I’ve even read about some wedding photographers, who you would assume shoot RAW, shooting JPG. It allows them to get the job done so much faster. They were displaying slide shows of the wedding photos on a projector for the guests to look at on their way out of the wedding venue. Good luck accomplishing that if you have to edit a bunch of RAW images while people are dancing.
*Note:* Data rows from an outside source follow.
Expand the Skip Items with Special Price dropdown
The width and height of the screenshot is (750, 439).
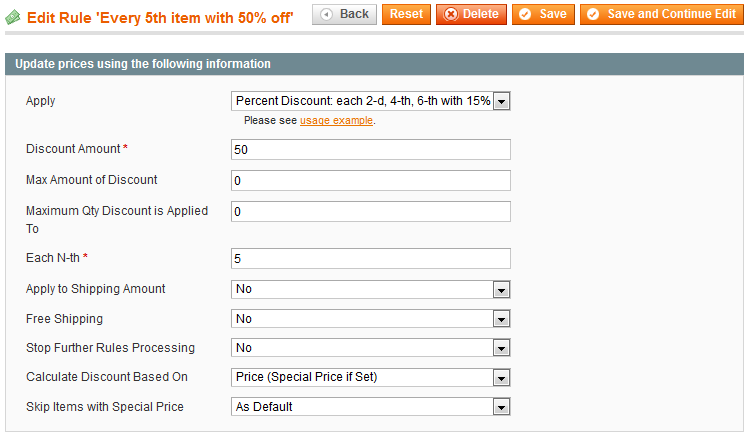pos(371,407)
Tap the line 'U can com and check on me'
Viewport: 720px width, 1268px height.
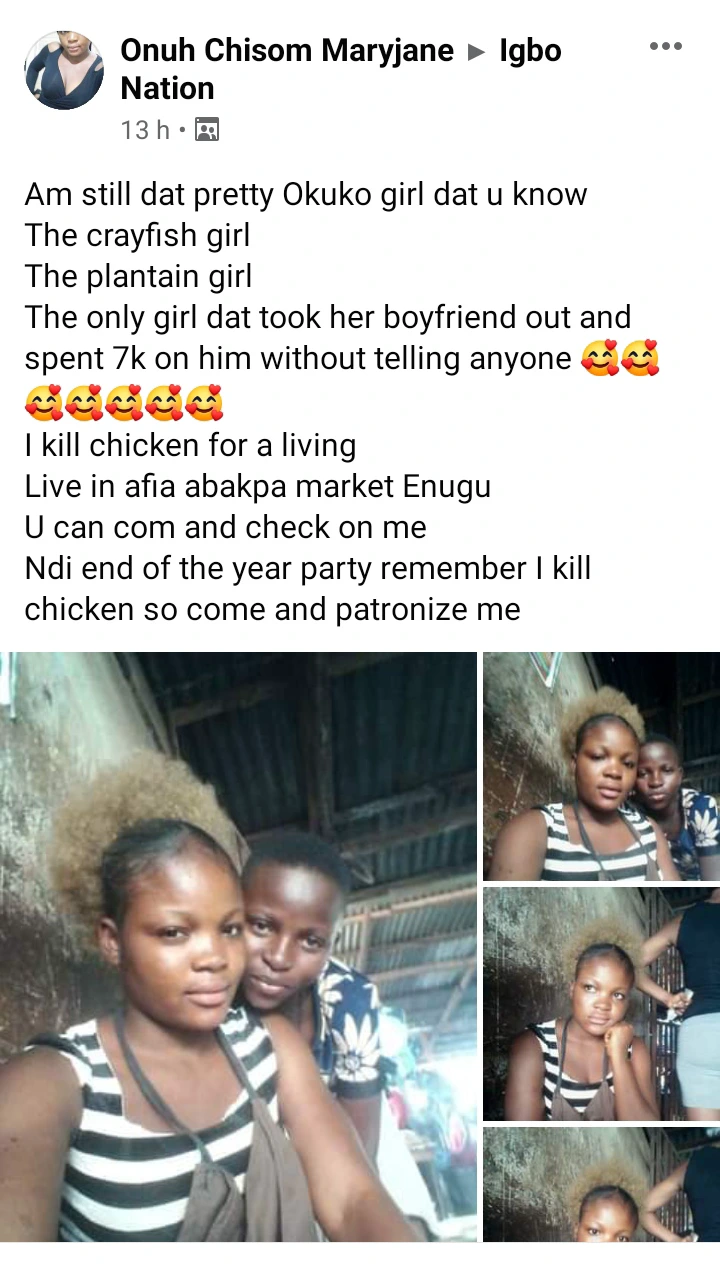point(225,526)
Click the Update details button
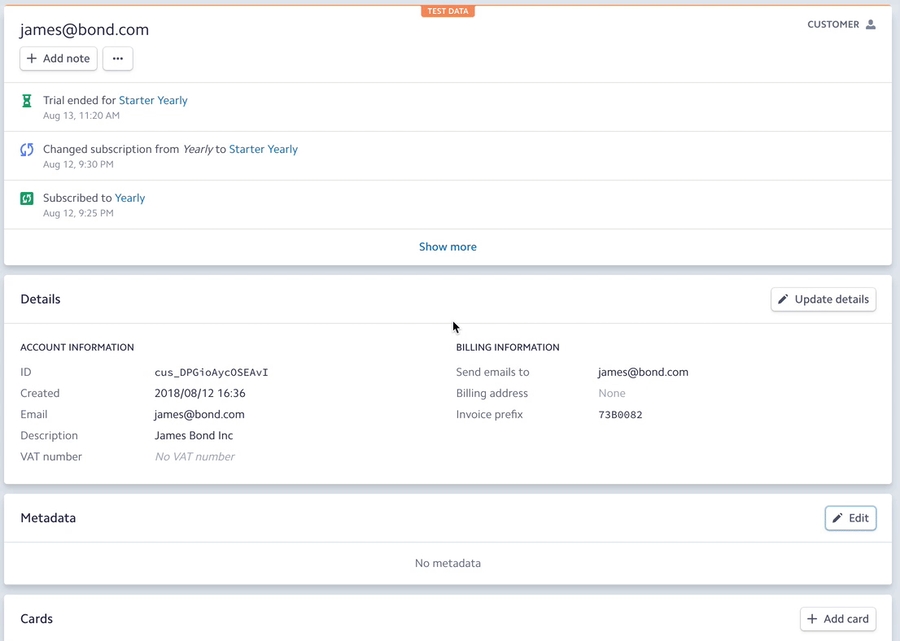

The other thing is that if you aren’t that good at Photoshop, cameras are really smart. Pro cameras are really really smart. They make excellent JPGs. You have to be pretty good to do a better job, and I am not. The thing is, you have to get a lot more settings on the camera correct in advance, such as white balance, photo style, etc. No changing your mind later like you can with RAW! There’s an automatic dark room in the camera, and you had better configure it correctly.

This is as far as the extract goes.